次世代コミック「Recomic」は漫画から何を奪うか
紙では実現できない、電子書籍ならではの次世代コミック「ReComic」が誕生
読んだ。
電子媒体ならではの特性を活かし、圧倒的な臨場感が楽しめる次世代コミック「 Recomic 」が、電子貸本Renta!よりリリースされました。
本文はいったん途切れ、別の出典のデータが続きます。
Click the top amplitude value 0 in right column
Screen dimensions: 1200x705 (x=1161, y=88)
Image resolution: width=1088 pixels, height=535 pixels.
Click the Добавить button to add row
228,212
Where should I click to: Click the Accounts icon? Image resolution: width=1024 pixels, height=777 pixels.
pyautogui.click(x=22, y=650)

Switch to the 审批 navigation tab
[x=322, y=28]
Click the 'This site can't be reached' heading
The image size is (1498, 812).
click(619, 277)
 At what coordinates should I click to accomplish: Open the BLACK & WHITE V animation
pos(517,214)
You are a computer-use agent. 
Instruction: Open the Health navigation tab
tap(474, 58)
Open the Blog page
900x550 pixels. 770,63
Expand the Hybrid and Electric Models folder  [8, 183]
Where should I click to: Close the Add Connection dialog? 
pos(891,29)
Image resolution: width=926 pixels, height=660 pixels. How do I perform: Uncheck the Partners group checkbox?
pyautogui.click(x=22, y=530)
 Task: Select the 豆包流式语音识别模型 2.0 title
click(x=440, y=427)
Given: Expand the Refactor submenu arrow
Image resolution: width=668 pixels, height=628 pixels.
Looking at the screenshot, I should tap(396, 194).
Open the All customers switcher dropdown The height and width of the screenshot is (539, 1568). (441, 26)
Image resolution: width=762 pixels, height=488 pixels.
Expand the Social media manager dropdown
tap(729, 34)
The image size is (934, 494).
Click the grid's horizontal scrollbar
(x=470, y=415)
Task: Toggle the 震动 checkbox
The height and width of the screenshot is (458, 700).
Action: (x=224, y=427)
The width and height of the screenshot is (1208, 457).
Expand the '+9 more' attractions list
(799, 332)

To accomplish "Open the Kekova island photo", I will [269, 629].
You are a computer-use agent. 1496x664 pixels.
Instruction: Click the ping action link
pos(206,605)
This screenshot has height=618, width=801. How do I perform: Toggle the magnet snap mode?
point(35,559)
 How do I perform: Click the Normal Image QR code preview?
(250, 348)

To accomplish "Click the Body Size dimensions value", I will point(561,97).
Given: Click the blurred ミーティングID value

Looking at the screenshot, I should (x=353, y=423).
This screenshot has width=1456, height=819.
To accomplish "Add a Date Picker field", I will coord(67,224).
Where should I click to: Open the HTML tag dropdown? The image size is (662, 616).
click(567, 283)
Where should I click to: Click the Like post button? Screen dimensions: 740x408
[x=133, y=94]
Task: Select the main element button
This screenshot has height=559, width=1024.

静止画ともアニメとも異なる新世代のコミックとは、一体どんなものなのでしょうか。
実際サンプルをいくつか読んで見ましたが、手っ取り早く知るならこの動画を。
なんだろう、この「コレじゃない」感は。
僕はKindleで読書もするし、読み終わった紙書籍はScansnapで裁断して自炊している。
だからわりと電子書籍には抵抗が無いはずだ。
でも、なんだろう、このRecomicに感じる違和感は。
大体似たようなのは何年も前からクリムゾンがやってるじゃないか
解釈の強制
僕が感じるこのイヤな感じはなんだろうって、考えてみた。
それはきっと、自分の頭で補完する機会を奪われるせいじゃないだろうか?
想像力を働かせる度合いは「小説>>漫画」だとしても、
僕は行間(コマ間?)を読むのが好きだ。
みんな自覚はしてないかもしれないけど、
漫画を読むのが好きな人って、みんなそうじゃないだろうか?
1コマ1コマ、自分の頭の中でキャラクターが動いてる。
コマの中に書き込まれた擬音を、想像力をフルに働かせて脳内再生する。
走ったり、跳んだり、生き生きと頭の中で動く瞬間がある。
そんな脳内補完の可能性を、この「Recomic」は奪ってしまうんじゃないだろうか。
コマが動いたり、キャラクターが動いたり、
僕達が受け取れる情報は作り手が脳内補完したものだ。
このギミックの監修をするのが作者ならまだいい。
Recomic特集ページの佐藤秀峰先生のコメントを見る限り、
おそらく佐藤先生は監修や編集をしていない。
つまり、第三者が勝手に解釈した物を読まされることになる。
そんな受け身な読み方、僕は嫌だなぁ。
時間の強制
それに、サンプルをいくつか読んだ方はわかると思うが
動きが非常にモサい
1コマ1コマ、これでもかとアニメーションが入ってる。
まるでパソコンが苦手なオッサンが作ったパワーポイントみたいだ。
漫画って人それぞれのテンポがあるけど
Recomicでは時間さえも作り手に強要される。
でも、漫画家の視点から考えてみると、
1コマ1コマじっくり見てもらえるから、嬉しいのかなぁ?
このへんで書き手と読み手に食い違いが起こるんだろうなぁ
完成した物に、手を加える難しさ
ブコメにもあったけど、Recomicの問題点は、
「完成した物に筆を加える難しさ」だ。
どの作品もちょっと古いエロゲのOPみたいだよね
漫画が好きな人、自分なりの解釈が好きな人にとって、Recomicはなんの魅力も無いだろう。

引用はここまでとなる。